Working from the records below, repeat exactly the lines starting at the line that contains "Catania (955, 98)" and ending at the line that contains "foto serie A (598, 1463)", inclusive.

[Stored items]
◆ ◆ ◆
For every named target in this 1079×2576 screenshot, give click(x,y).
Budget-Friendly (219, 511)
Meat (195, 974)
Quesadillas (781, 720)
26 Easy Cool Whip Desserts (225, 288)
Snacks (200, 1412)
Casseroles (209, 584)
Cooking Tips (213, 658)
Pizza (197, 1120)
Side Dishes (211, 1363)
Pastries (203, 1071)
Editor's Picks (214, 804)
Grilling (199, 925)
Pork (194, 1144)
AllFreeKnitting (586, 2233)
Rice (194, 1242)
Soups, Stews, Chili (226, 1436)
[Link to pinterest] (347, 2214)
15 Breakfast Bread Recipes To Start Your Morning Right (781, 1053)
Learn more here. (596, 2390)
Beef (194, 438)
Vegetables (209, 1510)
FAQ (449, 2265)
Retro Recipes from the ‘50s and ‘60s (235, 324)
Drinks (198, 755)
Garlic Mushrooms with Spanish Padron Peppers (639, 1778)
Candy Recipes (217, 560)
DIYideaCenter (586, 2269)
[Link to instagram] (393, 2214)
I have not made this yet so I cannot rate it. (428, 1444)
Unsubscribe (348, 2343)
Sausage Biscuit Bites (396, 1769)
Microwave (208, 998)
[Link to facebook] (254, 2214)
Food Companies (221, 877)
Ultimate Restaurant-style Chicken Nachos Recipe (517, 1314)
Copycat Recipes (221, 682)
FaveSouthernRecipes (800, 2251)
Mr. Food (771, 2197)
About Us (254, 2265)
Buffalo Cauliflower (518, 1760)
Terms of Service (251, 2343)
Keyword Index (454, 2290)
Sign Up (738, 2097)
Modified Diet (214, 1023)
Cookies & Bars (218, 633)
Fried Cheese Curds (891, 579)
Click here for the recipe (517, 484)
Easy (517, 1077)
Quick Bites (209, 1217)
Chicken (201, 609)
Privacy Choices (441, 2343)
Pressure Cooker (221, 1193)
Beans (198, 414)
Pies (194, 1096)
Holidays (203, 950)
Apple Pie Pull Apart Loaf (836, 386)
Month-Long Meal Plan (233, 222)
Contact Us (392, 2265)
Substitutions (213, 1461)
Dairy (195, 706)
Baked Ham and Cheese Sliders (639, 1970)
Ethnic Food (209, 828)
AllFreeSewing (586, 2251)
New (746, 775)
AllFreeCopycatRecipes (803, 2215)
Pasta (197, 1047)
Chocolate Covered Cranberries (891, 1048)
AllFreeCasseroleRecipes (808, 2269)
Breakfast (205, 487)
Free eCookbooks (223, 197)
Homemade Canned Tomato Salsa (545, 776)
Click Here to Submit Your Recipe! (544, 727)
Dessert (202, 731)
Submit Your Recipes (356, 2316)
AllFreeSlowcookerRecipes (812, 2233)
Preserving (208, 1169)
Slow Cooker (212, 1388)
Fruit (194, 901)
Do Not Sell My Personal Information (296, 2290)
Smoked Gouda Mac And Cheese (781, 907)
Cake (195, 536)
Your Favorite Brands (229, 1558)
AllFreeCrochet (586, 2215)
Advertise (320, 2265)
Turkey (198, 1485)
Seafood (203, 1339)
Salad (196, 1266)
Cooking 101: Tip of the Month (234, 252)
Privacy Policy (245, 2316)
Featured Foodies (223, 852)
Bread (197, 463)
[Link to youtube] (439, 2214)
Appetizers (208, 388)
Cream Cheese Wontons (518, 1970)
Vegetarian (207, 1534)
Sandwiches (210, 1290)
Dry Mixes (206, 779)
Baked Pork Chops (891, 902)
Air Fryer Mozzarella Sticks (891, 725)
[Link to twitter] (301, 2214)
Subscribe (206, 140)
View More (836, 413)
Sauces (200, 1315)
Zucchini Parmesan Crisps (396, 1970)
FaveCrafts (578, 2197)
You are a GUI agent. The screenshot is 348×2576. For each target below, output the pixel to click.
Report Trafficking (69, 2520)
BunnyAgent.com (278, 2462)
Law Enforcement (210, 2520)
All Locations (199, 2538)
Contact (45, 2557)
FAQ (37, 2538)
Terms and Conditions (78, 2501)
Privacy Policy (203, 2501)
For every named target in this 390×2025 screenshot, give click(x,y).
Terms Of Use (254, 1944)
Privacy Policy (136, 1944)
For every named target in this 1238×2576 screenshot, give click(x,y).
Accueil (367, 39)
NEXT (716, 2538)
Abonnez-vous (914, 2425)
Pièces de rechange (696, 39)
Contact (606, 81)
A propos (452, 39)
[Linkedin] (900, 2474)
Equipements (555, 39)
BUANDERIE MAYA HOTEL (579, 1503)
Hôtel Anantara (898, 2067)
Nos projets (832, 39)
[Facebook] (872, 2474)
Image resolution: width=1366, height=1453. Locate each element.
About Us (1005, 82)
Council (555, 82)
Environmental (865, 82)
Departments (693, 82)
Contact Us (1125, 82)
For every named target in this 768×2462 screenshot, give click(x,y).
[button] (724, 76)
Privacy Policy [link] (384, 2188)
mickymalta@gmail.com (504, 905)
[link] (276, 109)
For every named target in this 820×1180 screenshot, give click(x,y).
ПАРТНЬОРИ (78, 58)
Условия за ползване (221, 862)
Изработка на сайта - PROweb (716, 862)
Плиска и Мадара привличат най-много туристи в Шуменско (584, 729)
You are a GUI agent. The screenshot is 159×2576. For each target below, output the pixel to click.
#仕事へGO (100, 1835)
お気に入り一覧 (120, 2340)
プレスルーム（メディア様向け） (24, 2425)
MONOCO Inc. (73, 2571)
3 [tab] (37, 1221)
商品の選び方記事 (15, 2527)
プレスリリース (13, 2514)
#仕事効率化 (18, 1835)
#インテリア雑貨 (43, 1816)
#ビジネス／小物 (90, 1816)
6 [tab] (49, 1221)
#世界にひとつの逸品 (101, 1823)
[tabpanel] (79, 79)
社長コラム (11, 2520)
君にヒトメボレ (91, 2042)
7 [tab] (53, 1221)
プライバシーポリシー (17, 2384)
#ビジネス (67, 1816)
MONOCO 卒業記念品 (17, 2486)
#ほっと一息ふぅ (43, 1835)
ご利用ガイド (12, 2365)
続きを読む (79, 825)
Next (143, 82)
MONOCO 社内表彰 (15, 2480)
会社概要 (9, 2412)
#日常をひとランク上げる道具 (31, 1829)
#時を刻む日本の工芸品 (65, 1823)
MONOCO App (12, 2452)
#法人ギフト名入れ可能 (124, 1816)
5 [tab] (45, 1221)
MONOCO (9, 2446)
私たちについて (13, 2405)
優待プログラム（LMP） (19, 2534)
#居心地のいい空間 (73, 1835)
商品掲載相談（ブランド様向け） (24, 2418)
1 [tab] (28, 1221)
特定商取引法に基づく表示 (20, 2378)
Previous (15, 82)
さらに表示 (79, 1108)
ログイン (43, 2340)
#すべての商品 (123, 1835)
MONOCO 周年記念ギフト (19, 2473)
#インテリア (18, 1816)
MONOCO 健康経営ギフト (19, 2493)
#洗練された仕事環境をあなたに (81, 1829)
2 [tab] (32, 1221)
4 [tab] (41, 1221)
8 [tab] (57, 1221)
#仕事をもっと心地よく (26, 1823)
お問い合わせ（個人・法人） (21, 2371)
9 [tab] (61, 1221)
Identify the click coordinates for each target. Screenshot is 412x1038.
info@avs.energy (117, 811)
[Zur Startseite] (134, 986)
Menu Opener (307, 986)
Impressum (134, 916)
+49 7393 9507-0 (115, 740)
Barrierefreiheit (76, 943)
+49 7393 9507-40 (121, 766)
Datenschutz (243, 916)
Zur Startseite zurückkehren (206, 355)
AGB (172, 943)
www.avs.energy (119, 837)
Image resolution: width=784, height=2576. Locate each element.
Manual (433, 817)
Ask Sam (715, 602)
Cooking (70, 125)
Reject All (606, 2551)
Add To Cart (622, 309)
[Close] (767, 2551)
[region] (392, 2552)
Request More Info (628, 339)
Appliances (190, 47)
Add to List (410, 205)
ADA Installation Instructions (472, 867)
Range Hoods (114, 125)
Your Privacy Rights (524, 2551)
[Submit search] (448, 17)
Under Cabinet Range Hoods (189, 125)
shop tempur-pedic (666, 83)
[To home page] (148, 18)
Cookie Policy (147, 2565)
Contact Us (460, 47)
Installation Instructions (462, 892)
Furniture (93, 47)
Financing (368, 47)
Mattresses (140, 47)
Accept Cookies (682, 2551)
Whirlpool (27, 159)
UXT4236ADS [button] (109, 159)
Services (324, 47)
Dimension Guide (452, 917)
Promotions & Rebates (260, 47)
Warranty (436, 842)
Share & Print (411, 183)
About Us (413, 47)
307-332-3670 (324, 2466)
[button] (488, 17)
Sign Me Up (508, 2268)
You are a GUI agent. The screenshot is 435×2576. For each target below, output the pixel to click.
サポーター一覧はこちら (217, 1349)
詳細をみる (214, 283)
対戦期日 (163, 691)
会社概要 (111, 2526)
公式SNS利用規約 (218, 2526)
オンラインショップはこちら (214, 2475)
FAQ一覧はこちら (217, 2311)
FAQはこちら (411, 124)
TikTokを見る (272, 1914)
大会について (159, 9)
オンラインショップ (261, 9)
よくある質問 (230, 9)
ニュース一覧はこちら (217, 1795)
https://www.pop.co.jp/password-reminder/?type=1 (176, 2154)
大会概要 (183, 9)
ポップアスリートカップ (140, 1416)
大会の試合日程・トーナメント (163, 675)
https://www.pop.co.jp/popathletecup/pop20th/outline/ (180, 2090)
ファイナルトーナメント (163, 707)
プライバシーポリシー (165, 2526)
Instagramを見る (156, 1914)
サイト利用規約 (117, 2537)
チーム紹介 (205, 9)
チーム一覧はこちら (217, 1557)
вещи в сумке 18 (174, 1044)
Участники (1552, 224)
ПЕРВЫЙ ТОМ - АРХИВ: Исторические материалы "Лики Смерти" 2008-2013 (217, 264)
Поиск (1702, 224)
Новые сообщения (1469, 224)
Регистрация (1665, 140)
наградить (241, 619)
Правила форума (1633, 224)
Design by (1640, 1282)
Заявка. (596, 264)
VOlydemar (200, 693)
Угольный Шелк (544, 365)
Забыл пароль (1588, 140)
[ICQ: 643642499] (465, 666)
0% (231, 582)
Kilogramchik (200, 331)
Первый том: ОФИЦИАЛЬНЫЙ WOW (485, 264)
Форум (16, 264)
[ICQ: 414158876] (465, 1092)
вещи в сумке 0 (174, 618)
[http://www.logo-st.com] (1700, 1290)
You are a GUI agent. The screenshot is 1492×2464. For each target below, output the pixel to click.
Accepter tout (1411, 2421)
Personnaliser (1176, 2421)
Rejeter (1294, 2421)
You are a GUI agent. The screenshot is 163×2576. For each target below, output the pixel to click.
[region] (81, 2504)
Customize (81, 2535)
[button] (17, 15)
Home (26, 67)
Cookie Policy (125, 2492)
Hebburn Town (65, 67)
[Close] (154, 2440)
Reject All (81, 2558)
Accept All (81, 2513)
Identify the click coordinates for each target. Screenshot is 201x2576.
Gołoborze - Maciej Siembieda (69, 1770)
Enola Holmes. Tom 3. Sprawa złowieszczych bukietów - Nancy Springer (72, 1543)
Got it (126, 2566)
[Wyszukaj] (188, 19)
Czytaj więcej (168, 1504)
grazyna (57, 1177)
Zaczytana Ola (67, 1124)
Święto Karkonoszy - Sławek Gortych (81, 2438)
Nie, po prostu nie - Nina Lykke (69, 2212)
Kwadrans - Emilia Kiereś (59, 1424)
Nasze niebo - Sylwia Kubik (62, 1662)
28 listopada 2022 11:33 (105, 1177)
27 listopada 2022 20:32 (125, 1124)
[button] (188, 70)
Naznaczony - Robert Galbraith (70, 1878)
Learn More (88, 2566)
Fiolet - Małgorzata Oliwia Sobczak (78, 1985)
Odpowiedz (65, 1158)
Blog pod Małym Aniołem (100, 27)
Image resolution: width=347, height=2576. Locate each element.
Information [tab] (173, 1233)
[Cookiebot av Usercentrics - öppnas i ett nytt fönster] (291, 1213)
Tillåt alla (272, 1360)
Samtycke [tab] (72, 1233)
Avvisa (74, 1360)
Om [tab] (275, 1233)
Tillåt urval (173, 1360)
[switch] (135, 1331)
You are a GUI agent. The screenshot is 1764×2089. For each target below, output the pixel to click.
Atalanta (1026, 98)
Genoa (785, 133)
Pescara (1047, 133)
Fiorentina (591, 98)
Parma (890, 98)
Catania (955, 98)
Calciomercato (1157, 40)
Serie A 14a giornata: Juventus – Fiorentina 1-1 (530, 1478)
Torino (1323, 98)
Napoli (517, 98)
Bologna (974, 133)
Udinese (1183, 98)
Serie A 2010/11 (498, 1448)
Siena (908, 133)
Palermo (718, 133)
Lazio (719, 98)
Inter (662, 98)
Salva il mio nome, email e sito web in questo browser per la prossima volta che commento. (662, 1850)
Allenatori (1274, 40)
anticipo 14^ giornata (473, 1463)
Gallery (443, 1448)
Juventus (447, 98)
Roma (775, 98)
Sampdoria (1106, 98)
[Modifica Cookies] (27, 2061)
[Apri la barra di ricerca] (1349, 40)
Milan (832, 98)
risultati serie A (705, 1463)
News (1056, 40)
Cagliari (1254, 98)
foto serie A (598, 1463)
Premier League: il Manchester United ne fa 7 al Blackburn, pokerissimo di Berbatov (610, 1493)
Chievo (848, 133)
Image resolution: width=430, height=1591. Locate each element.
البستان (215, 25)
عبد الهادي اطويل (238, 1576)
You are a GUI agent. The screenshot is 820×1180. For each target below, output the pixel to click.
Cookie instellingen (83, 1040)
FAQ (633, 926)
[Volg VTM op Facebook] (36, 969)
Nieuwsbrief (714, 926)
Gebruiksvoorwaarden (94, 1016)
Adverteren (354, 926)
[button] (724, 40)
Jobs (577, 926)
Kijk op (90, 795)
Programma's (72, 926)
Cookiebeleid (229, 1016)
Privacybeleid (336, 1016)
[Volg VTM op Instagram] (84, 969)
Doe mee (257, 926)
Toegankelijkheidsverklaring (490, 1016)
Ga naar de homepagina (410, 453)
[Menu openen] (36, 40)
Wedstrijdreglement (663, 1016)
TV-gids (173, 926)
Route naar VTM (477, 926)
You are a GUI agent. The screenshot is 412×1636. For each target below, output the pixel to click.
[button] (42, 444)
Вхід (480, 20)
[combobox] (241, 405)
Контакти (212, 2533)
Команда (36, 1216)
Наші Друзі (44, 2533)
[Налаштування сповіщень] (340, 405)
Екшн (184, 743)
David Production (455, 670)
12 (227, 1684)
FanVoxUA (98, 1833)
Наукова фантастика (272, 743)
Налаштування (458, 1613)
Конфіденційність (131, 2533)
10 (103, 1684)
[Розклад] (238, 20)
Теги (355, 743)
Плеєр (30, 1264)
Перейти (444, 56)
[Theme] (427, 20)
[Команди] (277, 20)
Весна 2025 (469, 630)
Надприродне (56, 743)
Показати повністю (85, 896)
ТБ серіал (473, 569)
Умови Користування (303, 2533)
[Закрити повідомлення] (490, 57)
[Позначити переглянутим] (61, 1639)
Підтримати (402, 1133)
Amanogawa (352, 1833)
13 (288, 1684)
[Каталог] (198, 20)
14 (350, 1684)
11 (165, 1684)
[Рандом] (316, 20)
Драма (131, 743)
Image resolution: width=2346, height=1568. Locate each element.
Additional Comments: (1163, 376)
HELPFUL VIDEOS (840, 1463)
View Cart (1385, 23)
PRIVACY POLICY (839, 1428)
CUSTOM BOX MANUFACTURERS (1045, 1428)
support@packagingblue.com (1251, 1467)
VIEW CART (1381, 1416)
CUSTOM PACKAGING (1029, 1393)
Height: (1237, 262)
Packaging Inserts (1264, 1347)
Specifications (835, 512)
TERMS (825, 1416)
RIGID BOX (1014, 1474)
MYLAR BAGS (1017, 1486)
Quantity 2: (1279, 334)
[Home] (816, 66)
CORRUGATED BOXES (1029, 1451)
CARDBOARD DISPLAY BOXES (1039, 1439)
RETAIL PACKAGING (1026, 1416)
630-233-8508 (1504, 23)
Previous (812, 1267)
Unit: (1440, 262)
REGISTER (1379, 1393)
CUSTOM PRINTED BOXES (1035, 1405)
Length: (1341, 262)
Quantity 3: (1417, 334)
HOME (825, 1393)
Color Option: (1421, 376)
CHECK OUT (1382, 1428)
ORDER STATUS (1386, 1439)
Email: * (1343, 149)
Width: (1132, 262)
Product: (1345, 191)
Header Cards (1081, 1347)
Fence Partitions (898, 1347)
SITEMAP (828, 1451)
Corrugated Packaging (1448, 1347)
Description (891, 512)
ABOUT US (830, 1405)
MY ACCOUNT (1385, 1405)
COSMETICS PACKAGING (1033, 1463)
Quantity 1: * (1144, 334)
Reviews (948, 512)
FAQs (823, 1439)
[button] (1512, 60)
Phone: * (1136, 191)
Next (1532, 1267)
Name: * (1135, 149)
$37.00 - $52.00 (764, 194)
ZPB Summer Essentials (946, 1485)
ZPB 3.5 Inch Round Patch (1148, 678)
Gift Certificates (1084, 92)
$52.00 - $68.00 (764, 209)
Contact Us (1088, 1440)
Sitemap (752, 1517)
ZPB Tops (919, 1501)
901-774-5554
◆ ◆ ◆
Answer for the task -
Catania (955, 98)
Calciomercato (1157, 40)
Serie A 14a giornata: Juventus – Fiorentina 1-1 (530, 1478)
Torino (1323, 98)
Napoli (517, 98)
Bologna (974, 133)
Udinese (1183, 98)
Serie A 2010/11 (498, 1448)
Siena (908, 133)
Palermo (718, 133)
Lazio (719, 98)
Inter (662, 98)
Salva il mio nome, email e sito web in questo browser per la prossima volta che commento. (662, 1850)
Allenatori (1274, 40)
anticipo 14^ giornata (473, 1463)
Gallery (443, 1448)
Juventus (447, 98)
Roma (775, 98)
Sampdoria (1106, 98)
[Modifica Cookies] (27, 2061)
[Apri la barra di ricerca] (1349, 40)
Milan (832, 98)
risultati serie A (705, 1463)
News (1056, 40)
Cagliari (1254, 98)
foto serie A (598, 1463)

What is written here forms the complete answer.